* **What to produce**
Set down exactly the lines below between the line holding "Task: Select the No" and the line holding "has width=1024, height=569.", inclusive; no other line belongs in the answer.

* **Dataset records**
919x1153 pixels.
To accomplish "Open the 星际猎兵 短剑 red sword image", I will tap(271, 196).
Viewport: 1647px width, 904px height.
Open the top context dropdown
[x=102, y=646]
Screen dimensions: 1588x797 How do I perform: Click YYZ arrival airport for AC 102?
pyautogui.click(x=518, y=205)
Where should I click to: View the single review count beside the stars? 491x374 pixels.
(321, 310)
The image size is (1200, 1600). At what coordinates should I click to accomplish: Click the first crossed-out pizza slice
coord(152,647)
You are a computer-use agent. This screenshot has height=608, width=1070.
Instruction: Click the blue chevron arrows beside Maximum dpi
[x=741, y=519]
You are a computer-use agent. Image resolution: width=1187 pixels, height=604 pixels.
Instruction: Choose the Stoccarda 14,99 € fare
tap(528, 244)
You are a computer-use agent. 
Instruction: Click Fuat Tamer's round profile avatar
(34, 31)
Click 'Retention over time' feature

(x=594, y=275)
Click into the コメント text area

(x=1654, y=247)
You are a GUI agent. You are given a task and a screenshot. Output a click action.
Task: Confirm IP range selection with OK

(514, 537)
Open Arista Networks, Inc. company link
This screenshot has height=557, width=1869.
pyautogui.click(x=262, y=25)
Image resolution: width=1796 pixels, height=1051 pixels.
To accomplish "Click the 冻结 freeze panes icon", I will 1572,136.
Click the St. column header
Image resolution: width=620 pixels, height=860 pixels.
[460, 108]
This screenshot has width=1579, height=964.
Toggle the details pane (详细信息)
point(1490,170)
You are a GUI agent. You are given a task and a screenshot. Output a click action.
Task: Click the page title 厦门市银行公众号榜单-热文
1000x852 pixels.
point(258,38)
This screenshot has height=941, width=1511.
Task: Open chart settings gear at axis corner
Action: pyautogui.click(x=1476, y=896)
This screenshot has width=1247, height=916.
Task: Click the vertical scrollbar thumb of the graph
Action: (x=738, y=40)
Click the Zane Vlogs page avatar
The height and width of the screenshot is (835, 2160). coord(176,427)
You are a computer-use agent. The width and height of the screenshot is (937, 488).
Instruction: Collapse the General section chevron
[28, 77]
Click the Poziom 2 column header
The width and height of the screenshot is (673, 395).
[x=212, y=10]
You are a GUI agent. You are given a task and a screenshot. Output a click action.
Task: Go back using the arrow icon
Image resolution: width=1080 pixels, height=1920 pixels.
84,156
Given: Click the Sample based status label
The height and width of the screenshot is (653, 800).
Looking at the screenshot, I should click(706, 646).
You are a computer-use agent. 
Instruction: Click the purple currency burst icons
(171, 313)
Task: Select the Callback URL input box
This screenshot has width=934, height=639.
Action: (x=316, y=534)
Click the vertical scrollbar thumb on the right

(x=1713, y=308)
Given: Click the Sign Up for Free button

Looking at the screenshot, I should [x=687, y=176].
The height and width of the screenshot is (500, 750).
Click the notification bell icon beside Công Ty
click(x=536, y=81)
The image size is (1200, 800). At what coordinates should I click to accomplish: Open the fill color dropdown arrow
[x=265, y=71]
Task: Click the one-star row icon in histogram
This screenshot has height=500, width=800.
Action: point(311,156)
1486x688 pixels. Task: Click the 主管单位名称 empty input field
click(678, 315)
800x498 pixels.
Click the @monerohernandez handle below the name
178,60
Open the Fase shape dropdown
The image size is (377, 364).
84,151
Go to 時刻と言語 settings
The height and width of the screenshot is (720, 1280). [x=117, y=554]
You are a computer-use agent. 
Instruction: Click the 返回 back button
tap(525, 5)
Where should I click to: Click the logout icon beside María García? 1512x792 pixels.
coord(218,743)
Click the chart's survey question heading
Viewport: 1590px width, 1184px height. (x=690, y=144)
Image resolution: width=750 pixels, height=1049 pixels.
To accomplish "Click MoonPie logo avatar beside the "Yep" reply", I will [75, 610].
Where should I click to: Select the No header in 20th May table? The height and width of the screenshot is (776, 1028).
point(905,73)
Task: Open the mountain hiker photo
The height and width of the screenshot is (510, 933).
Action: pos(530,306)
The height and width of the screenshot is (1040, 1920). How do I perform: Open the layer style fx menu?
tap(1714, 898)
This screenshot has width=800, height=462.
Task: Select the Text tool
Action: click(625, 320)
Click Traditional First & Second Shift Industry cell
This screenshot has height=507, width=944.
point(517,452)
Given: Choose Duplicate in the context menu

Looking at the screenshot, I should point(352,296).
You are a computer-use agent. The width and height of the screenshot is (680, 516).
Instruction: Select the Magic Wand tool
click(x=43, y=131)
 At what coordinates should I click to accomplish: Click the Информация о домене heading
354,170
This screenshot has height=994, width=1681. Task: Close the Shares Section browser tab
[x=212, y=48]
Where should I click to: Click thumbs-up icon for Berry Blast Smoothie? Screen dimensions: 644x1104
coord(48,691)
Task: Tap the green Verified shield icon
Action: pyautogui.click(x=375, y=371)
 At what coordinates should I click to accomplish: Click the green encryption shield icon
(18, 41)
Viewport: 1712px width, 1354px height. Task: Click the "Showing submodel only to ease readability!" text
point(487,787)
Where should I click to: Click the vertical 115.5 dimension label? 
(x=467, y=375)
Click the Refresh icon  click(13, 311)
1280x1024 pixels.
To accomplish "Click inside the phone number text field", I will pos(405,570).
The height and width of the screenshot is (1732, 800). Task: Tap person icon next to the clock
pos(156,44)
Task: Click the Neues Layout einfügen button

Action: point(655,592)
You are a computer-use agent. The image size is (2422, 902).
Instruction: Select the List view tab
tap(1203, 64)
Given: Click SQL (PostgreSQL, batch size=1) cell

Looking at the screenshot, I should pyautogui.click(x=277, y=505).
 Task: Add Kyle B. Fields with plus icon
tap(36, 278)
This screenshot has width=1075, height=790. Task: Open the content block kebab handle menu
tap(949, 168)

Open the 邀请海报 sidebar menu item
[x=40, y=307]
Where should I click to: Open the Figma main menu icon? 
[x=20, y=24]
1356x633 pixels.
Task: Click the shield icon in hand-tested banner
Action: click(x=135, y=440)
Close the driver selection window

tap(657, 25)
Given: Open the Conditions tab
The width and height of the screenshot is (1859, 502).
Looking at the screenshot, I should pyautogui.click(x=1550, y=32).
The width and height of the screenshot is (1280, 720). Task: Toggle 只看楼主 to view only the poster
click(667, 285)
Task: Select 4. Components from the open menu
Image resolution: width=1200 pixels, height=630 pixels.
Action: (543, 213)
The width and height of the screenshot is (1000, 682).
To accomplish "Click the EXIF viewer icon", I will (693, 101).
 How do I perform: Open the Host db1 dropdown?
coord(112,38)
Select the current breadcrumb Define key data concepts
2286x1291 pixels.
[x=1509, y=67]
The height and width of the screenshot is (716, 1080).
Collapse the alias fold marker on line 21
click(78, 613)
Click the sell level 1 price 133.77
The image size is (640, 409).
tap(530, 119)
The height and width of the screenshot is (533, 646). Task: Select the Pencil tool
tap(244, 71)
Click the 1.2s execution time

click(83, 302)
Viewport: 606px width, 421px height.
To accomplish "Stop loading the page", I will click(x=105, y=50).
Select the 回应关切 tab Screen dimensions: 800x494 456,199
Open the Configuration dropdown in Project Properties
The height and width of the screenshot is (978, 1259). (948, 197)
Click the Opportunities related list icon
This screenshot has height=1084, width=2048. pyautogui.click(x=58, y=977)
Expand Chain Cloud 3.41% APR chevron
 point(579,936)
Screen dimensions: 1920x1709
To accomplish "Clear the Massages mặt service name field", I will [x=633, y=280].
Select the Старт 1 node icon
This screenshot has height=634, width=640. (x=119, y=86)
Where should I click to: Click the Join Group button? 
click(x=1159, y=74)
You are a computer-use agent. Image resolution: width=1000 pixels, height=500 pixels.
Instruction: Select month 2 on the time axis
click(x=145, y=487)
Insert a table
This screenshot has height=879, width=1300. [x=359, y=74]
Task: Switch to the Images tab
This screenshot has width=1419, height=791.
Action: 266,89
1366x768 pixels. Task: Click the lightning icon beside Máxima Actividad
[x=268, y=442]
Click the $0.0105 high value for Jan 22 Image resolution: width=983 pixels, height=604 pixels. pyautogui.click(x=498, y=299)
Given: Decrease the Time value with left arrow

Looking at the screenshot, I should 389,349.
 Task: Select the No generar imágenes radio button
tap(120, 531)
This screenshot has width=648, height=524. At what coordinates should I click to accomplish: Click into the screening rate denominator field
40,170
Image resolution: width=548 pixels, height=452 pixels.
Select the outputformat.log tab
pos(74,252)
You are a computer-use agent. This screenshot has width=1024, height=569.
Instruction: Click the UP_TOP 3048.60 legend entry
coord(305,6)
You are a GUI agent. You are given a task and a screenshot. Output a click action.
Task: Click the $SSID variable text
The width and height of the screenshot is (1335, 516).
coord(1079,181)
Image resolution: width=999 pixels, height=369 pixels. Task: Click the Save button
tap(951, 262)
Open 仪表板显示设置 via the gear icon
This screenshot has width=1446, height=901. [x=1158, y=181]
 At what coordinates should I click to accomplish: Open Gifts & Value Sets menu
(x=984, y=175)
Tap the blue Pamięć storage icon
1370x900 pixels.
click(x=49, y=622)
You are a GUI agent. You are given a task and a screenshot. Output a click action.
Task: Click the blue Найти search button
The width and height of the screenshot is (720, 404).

* **Exercise answer**
 Task: Select the No generar imágenes radio button
tap(120, 531)
This screenshot has width=648, height=524. At what coordinates should I click to accomplish: Click into the screening rate denominator field
40,170
Image resolution: width=548 pixels, height=452 pixels.
Select the outputformat.log tab
pos(74,252)
You are a computer-use agent. This screenshot has width=1024, height=569.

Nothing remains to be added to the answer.